DESCRIÇÃO DA TAREFA - Imprima sem nenhuma alteração todas as linhas de todas as entradas abaixo. Deixe as imagens de fora da resposta.

Entradas de dados extraídas:

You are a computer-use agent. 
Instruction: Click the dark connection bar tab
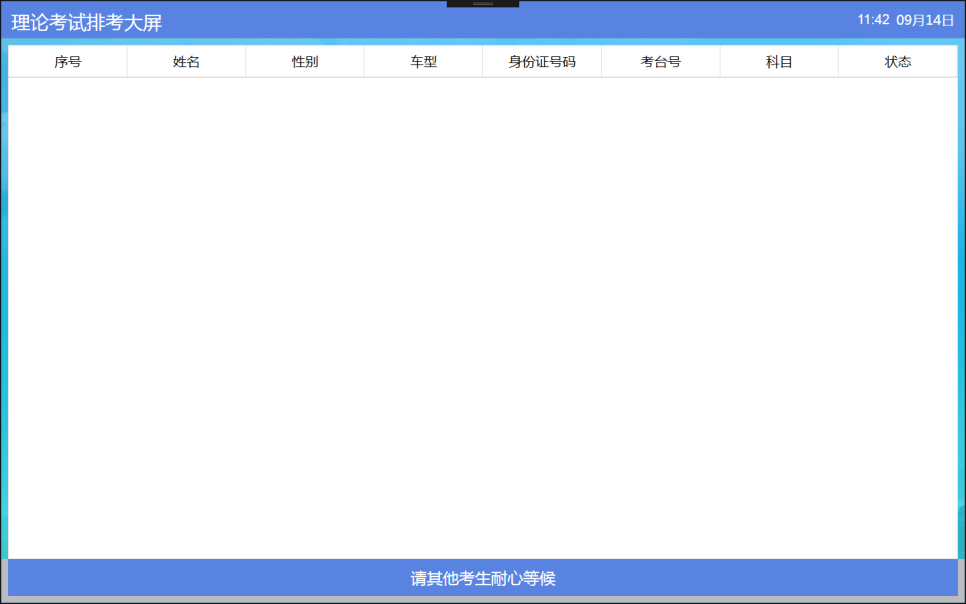(x=482, y=4)
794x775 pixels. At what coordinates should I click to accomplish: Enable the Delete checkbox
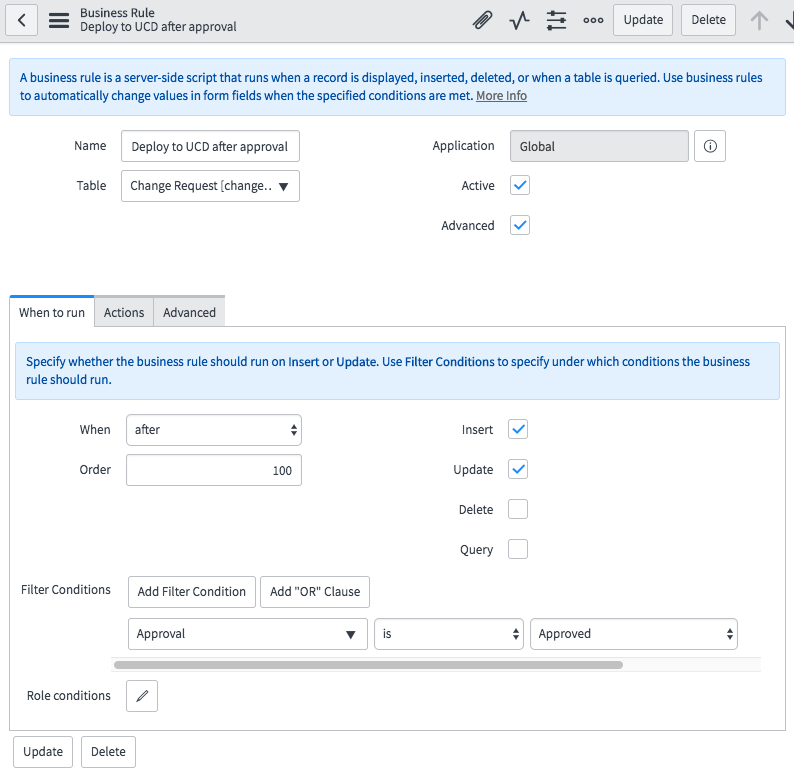[x=517, y=510]
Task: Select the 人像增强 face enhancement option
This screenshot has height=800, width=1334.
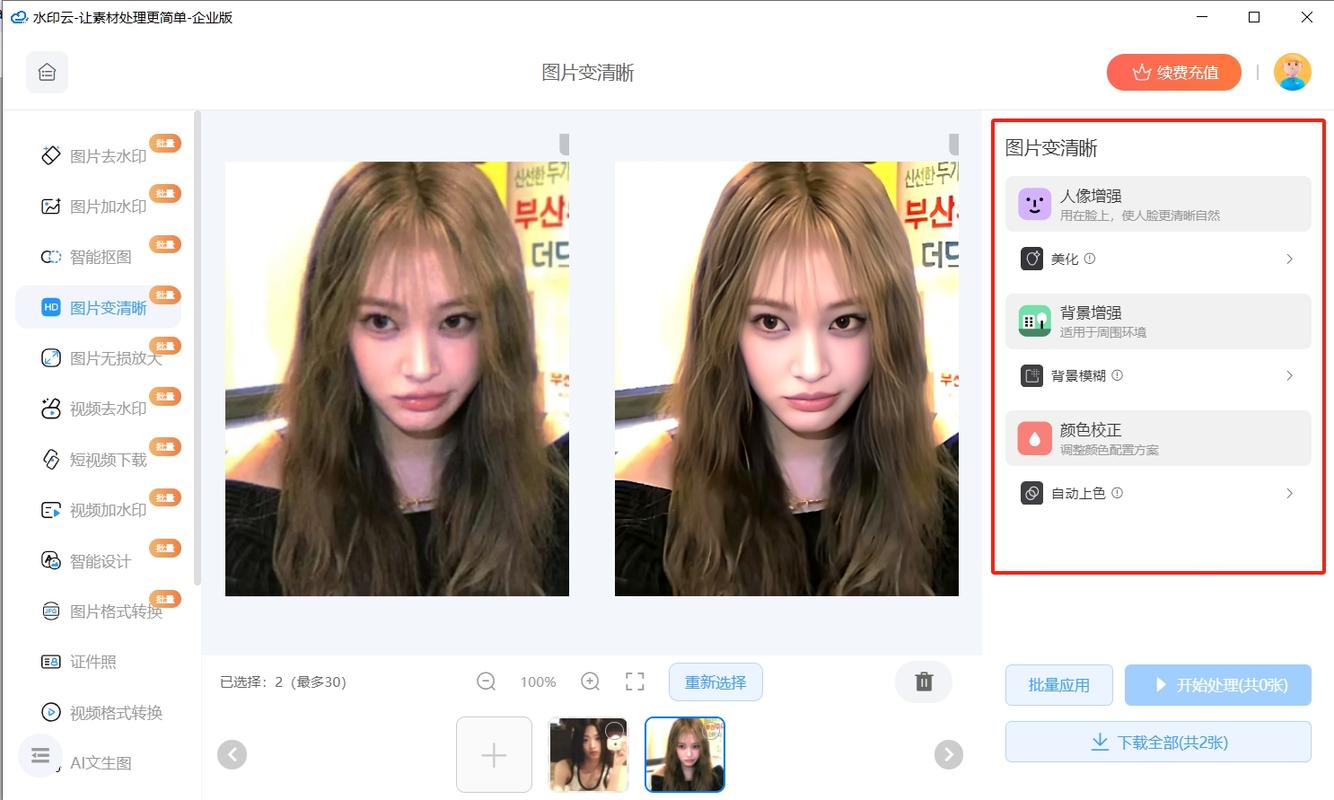Action: pyautogui.click(x=1157, y=204)
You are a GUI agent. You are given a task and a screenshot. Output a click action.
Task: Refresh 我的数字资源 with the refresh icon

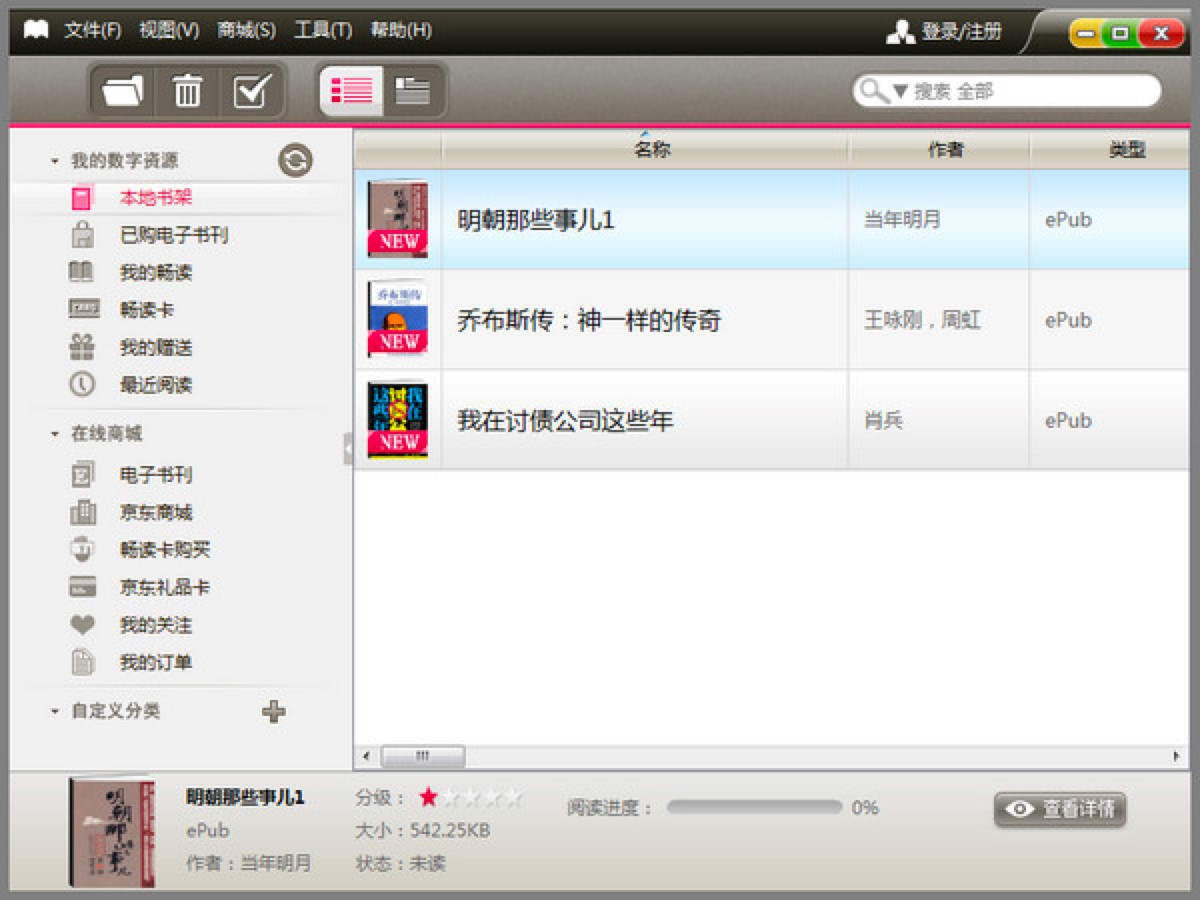[294, 160]
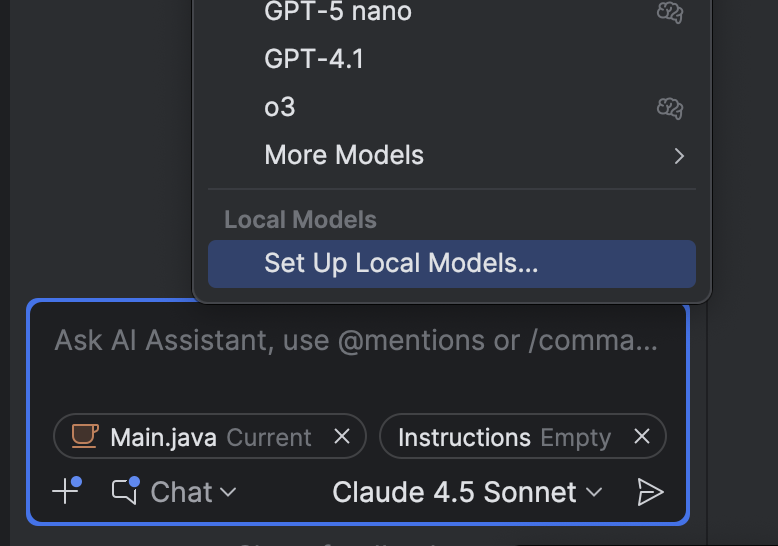
Task: Open the Instructions Empty chip
Action: coord(503,437)
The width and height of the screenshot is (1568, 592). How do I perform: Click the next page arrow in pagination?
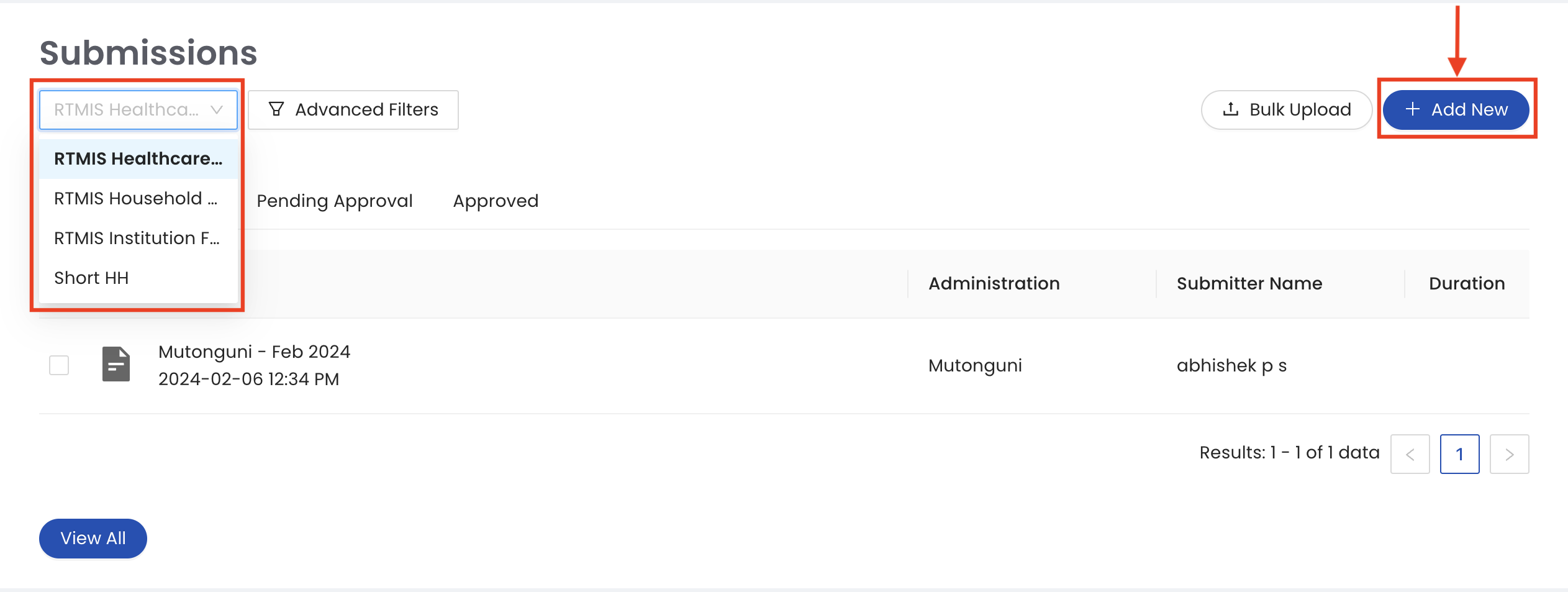[1509, 454]
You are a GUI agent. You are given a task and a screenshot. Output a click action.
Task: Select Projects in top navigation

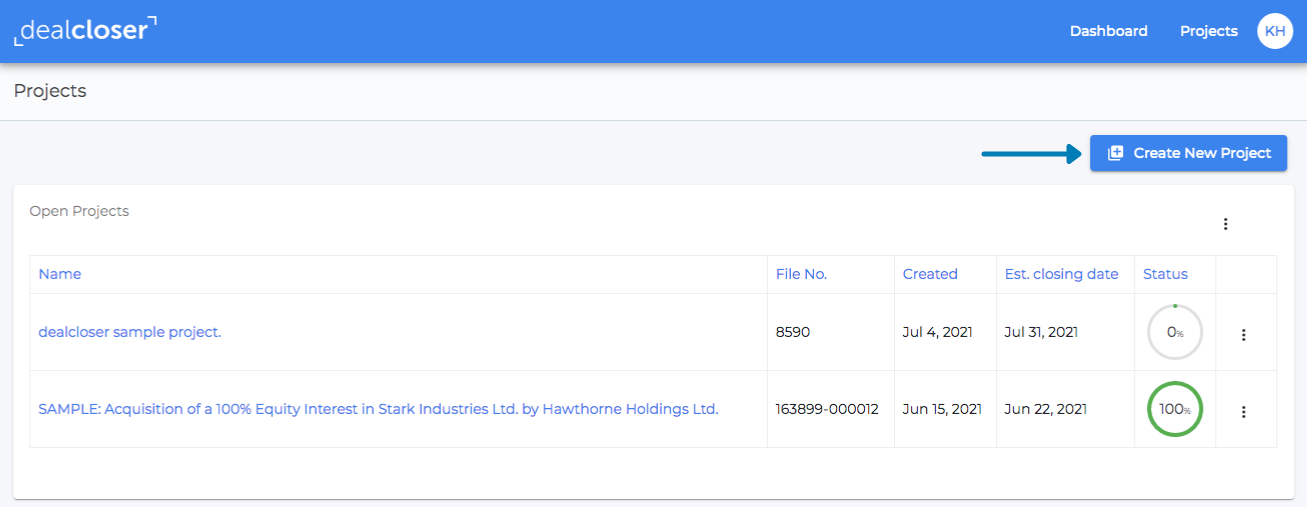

RESPOSTA -
You are a computer-use agent. 
Instruction: Click the dark connection bar tab
(x=482, y=4)
794x775 pixels. At what coordinates should I click to accomplish: Enable the Delete checkbox
[x=517, y=510]
Task: Select the 人像增强 face enhancement option
This screenshot has height=800, width=1334.
Action: pyautogui.click(x=1157, y=204)
You are a GUI agent. You are given a task and a screenshot. Output a click action.
Task: Refresh 我的数字资源 with the refresh icon

[294, 160]
Task: Open the Instructions Empty chip
Action: coord(503,437)
The width and height of the screenshot is (1568, 592). How do I perform: Click the next page arrow in pagination?
[1509, 454]
You are a GUI agent. You are given a task and a screenshot. Output a click action.
Task: Select Projects in top navigation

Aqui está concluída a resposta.